In 1930 at the Peter Bent Brigham Hospital (now Brigham and Women's Hospital) in Boston, Massachusetts, Thorn devised a method of making an extract of the adrenal cortex (which he called “cortin”) that was free from adrenaline and enabled rats with Addison's disease to live a normal and healthy lifespan. He was 24 at the time. The experiment was so successful that he took the same two rats 1800 miles from Buffalo to New Orleans via New York by train in 1932 (the full lifespan of a rat is about two years), to a meeting of the American Medical Association, injecting them subcutaneously en route. Two years later he published the paper that showed that the treatment worked in patients, though it caused hypoglycaemia and electrolyte imbalance. He improved the treatment further in 1937 when the first synthetic cortisone was made, implanting pellets of it under the skin. Patients no longer needed extra sodium and restricted potassium. In 1949, when better synthetic cortisone became available, he used it to further improve treatment of Addison's.

Figure 1.

Figure 1

Credit: BRIGHAM AND WOMEN'S HOSPITAL

His other major innovations include introducing the artificial kidney to America. This had been pioneered by Willem Kolff in the Netherlands, and Thorn invited him to demonstrate an early model. Kolff felt that, of all American physicians, Thorn was the person best able to make good use of his new device. He perfected it at Brigham, and this kept kidney patients alive. This, in turn, led to the world's first successful kidney transplant, by Thorn's surgical colleague Dr Joe Murray, in 1954. This was five years before immunosuppressive drugs were invented, and the transplant was between identical twins.
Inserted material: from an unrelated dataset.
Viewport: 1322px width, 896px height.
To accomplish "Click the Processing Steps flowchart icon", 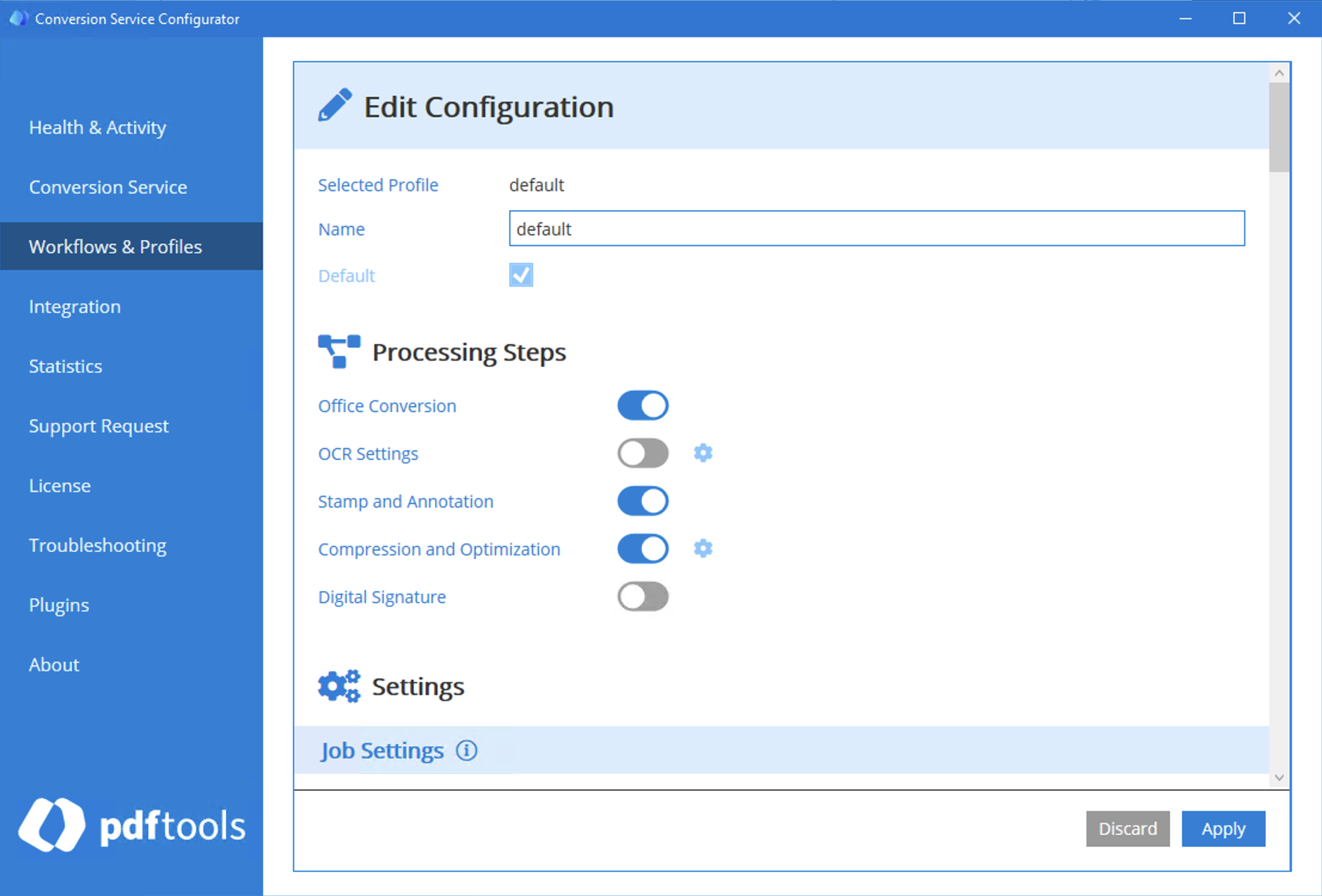I will tap(338, 351).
Thorn always worked closely with surgeons, and in a pilot operation the previous year he, Murray, and colleagues had tested to see if one person's kidney could filter another person's blood. They did this by placing a fresh cadaver kidney on the thigh of a patient—a South American doctor—with end-stage renal failure, connecting the artery and vein to those of the patient's leg, and covering the whole thing with cellophane. On the 19th day the kidney began a massive output of urine and the patient survived another six months in this surreal state.

Thorn and Murray did their second transplant in 1954 between fraternal twins. This, too, was successful. In 1959, a few months before immuno-suppressive drugs were launched, Thorn told the New York Times, “It will be easier to put a man into space than to do what we did here.”
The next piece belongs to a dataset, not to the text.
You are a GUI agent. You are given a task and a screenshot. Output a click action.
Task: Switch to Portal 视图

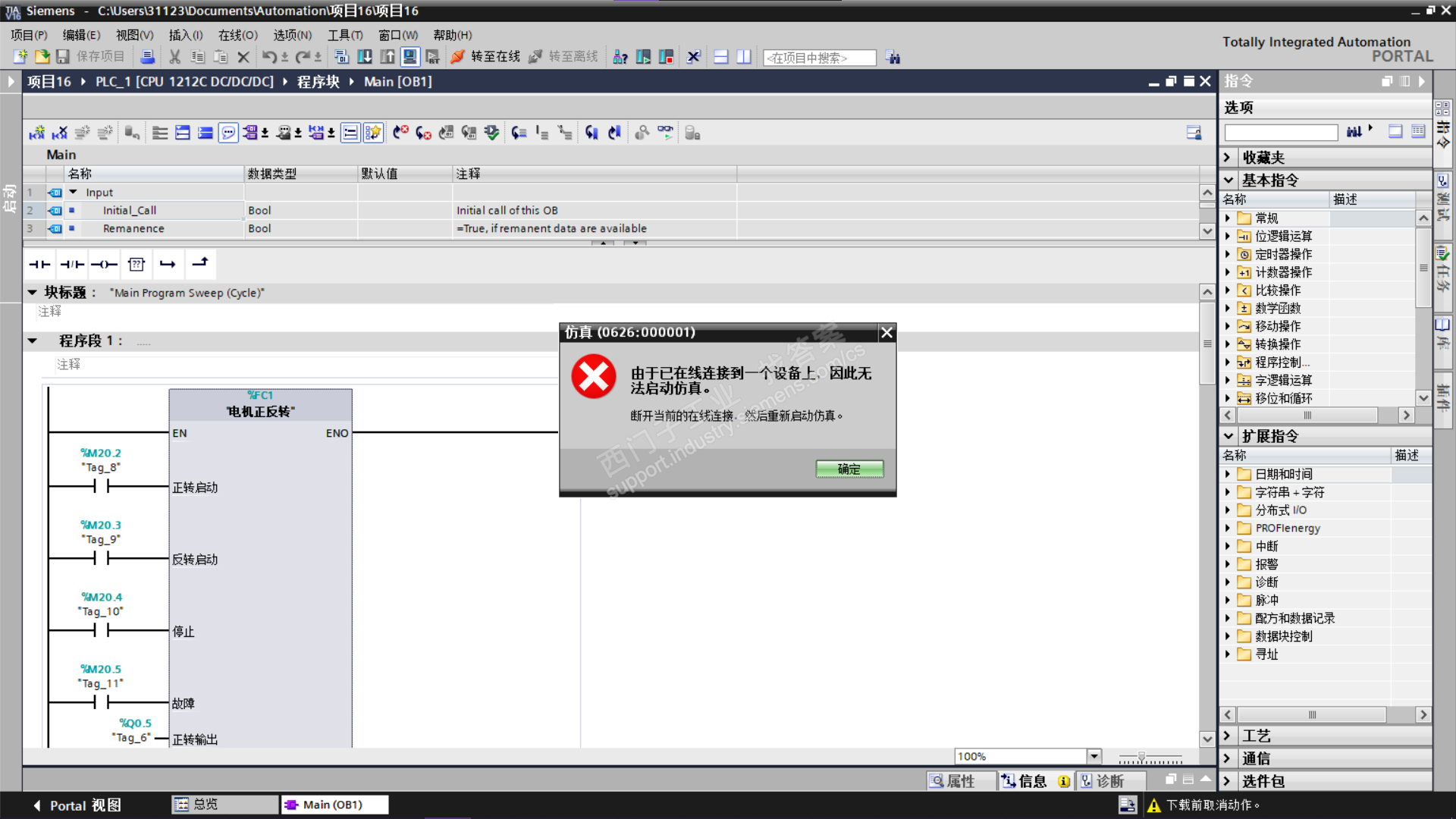coord(78,805)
George Widmer Thorn was born in Buffalo, New York State, in 1906, and graduated in medicine at Buffalo University in 1929, paying for much of his tuition by playing gigs with his banjo. He took an MA in 1942 and was immediately appointed physician-in chief at the Peter Bent Brigham Hospital, a post he held for 30 years.

One of Thorn's patients was the millionaire businessman Howard Hughes, whom Thorn persuaded to set up a trust devoted to medical research. In 1953 the Howard Hughes Medical Institute was founded. Thorn became its research director a few years later and was associated with the institute for nearly 40 years, retiring when he was 84. He said it was difficult dealing with the reclusive Hughes: “The problem very frequently was we could not get a decision from Mr Hughes on what to do. So I would make a recommendation, and if I received no answer in two weeks I would proceed... knowing that my head would get cut off,” he told the Washington Post in 1986.

Thorn was a founding editor of the textbook that is now Harrison's Principles of Internal Medicine. He published 400 papers, many of major importance, on subjects as diverse as acromegaly, Cushing's syndrome, gigantism, the effects of prolonged fasting, diabetes, and the hormone aldosterone.

He played competitive tennis until he was well into old age and only ever became angry on the tennis court.

Predeceased by his first wife, Doris, and his second wife, Claire, he leaves a son and two stepchildren.

George Widmer Thorn, former physician in chief Peter Bent Brigham Hospital, Boston, Massachusetts (b Buffalo, New York State, 1906; q Buffalo University 1929), d 26 June 2004.